Il Milan spreca due punti per errori individuali e il difensivismo di Allegri. Squadra bassa a difendere il due a zero, cambi tardivi.
Partenza forte di Saelemaekers
Il Milan parte bene e dimostra un atteggiamento propositivo. Dopo pochi minuti Nkunku per poco non si ritrova da solo in area, ma viene anticipato all’ultimo. Saelemaekers al 12esimo lascia partire un tiro secco da fuori e batte Suzuki che ha qualche responsabilità. Il Parma risponde al colpo, però il gol dell’ex Cutrone viene annullato per fuorigioco.
Al 20esimo minuto altro episodio importante: Ndiaye è maldestro e commette un fallo su Sae, il VAR conferma e assegna il rigore al Milan. Dal dischetto Leao è freddo e trasforma. Per i rossoneri le cose si mettono bene, anche perché i ducali giocano allungati e lasciano ampi spazi aperti. Qui viene fuori il limite del Milan e di Allegri. I rossoneri non affondano, controllano il pallone ma abbassando i ritmi permettono al Parma di riprendersi. Giocate forzate come quella di Saelemaekers che avrebbe potuto mandare in porta Nkunku, oppure inutile melina che porta spesso alla perdita del pallone.
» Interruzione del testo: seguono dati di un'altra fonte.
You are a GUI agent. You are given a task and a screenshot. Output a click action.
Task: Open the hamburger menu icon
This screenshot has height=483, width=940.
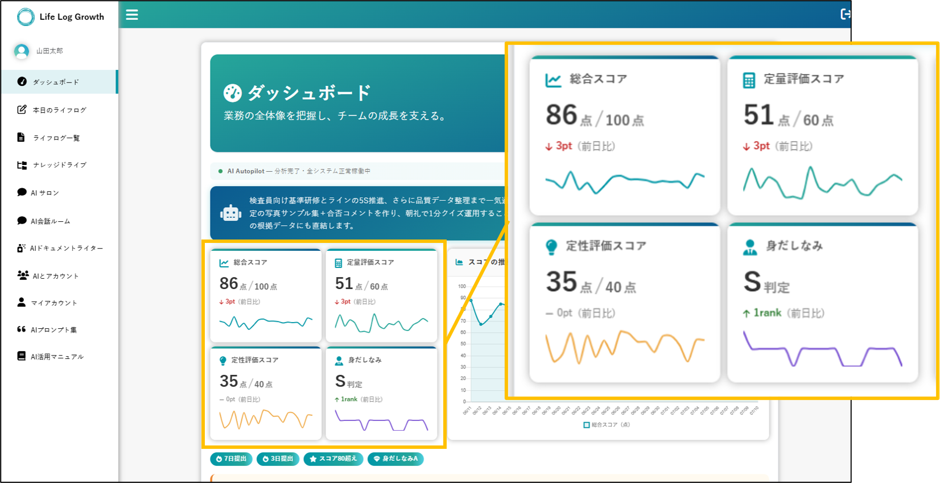[132, 14]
Da un cross da sinistra Pavlovic si perde completamente Delprato che per poco non punisce di testa Maignan. Sufficienza anche da parte di Estupinan che anziché proteggere il pallone in rimessa, si fa soffiare la sfera e apre la strada al tiro a giro di Bernabé. Maignan immobile e Parma che accorcia le distanze sul finire di primo tempo.
Secondo tempo
Il Milan praticamente non rientra in campo e lascia completamente l’iniziativa al Parma. Delprato ci riprova, lasciato colpevolmente solo dalla retroguardia milanista. Gabbia non limita Pellegrino che incorna e colpisce l’incrocio dei pali. La seconda volta di Delprato è quella giusta, con Pavlovic e Fofana che si perdono la marcatura. Il pareggio galvanizza i ducali che hanno addirittura l’occasione per il vantaggio su una punizione tagliata su cui Maignan fa il miracolo.
Il Milan rialza il baricentro solo dopo aver rischiato di perdere la gara. Allegri inserisce Pulisic e Loftus e Modric alza i giri. Al minuto 76 Pulisic si ritrova a tu per tu con Suzuki dopo un tacco di Leao. L’americano spreca aprendo troppo il piatto destro. Nella fiera degli errori si inserisce anche Saelemaekers, a tratti irriverente nella ripresa. Il belga prova un colpo di tacco inutile in area, togliendo una palla pericolosa a Pulisic.
Saelemakers la combina ancora più grossa nel finale, quando si intestardisce in due dribbling troppo a porta vuota con Suzuki a terra. Nel finale gli assalti sbattono sulla difesa del Parma. Due punti buttati, per colpa dei singoli e di Allegri, che sul due a zero ha chiaramente fatto arretrare e temporeggiare la squadra. Tardivi anche i cambi, con Pulisic che doveva entrare prima. E magari anche Jashari.